* _The problem_: From the patent description below, list every component that the first aspect of the invention names for the item of jewelry.

* _Extracted text_:
·····

The present invention relates to the subject matter claimed as stated in the preamble, and thus refers to items of jewelry, in particular having pendants, which include movable parts.
High-quality jewelry is not characterized only by the use of particularly expensive materials but also by the fact that the work on these is of high quality. A preferred way of demonstrating that the work is of high quality consists in providing movable parts on the item of jewelry. At the same time, the mobility of items of jewelry may be used to provide the observer with different views of the item of jewelry, which emphasizes the high quality. Here, however, it is significant that the movement mechanism imparts a high-quality feel when touched and in particular can be actuated with virtually no play. Items of jewelry are known in which two outer elements may be folded in various positions around an inner element, wherein they may adopt a plurality of stable positions.
The object of the present invention is to specify a further high-quality item of jewelry which may be formed such that it is appealing both to look at and when touched.
The object of the present invention is achieved by the subject matter of the independent claim; preferred embodiments can be found in the subclaims.
According to a first aspect of the invention, an item of jewelry having a fastening, an outer part and, rotatable therein, an inner part is thus proposed, in which it is provided that the fastening is movable to and fro in relation to the outer part and furthermore an entraining means is provided between the fastening and the inner part in order to rotate the inner part in one direction in the event of certain movements.
A first basic concept can thus be seen in the fact that, although the fastening is movable to and fro in relation to the outer part and the inner part is entrained by the fastening, it is only moved by being rotated in a predetermined direction in the event of certain movements of the fastening. Thus, first of all a movement of the inner part in relation to the outer part which would otherwise be largely uncontrolled, as would be possible if it were not restricted to certain movements, is avoided, and at the same time the fact is conveyed that a certain actuation is possible. In a particularly preferred form, the entraining means may be form-fittingly blocked to prevent certain movements, and a frictional engagement of elements of the entraining means with one another may be provided, wherein the friction is overcome when there is form-fitting blocking.
Typically, the fastening will have an eyelet through which a chain may be guided such that the item of jewelry may be suspended on a chain or similar. However, its use as an item of jewelry for the ear, or as a brooch, should also be mentioned by way of example.
In a preferred variant, the outer part will have a breakthrough through which the inner part is visible. Moving the inner part then has the result that the inner part moves behind the aperture, and this feature can be used to present different views of the inner part through the aperture.

·····

* _Entries supplied_:
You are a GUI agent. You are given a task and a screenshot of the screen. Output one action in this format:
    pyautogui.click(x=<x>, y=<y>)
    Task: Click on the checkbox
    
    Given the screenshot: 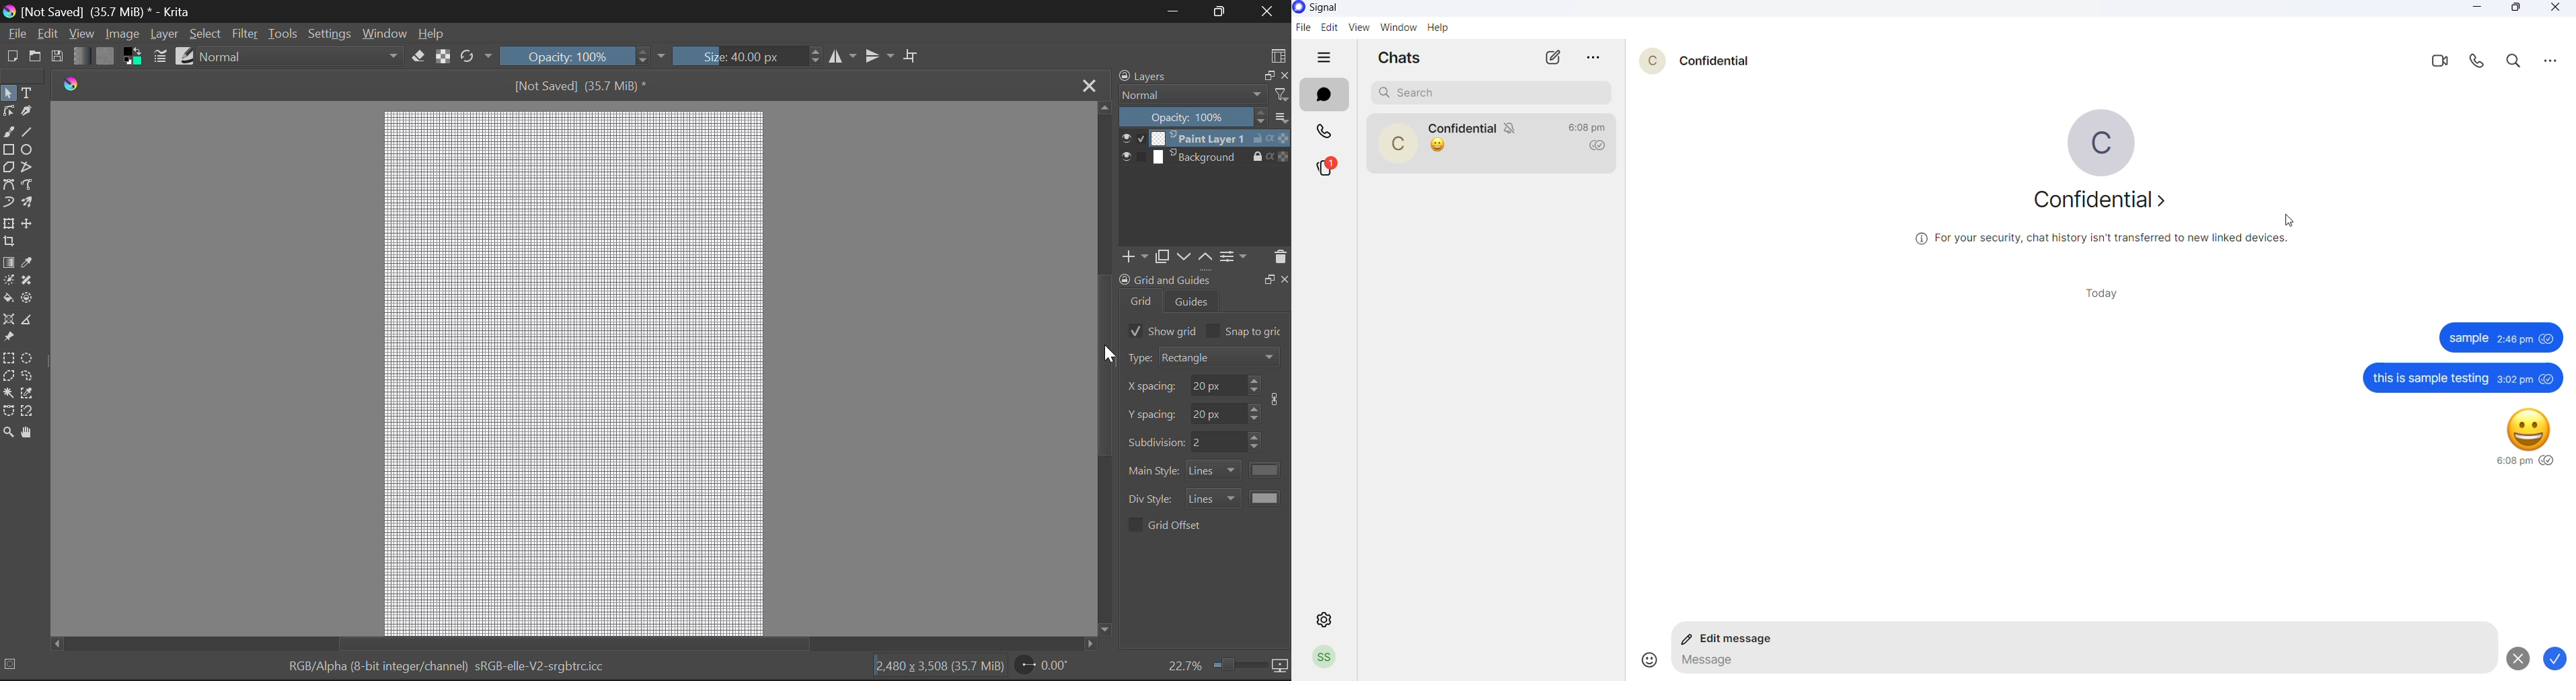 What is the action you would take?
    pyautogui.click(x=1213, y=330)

·····

* _Task output_:
- fastening
- outer part
- inner part
- entraining means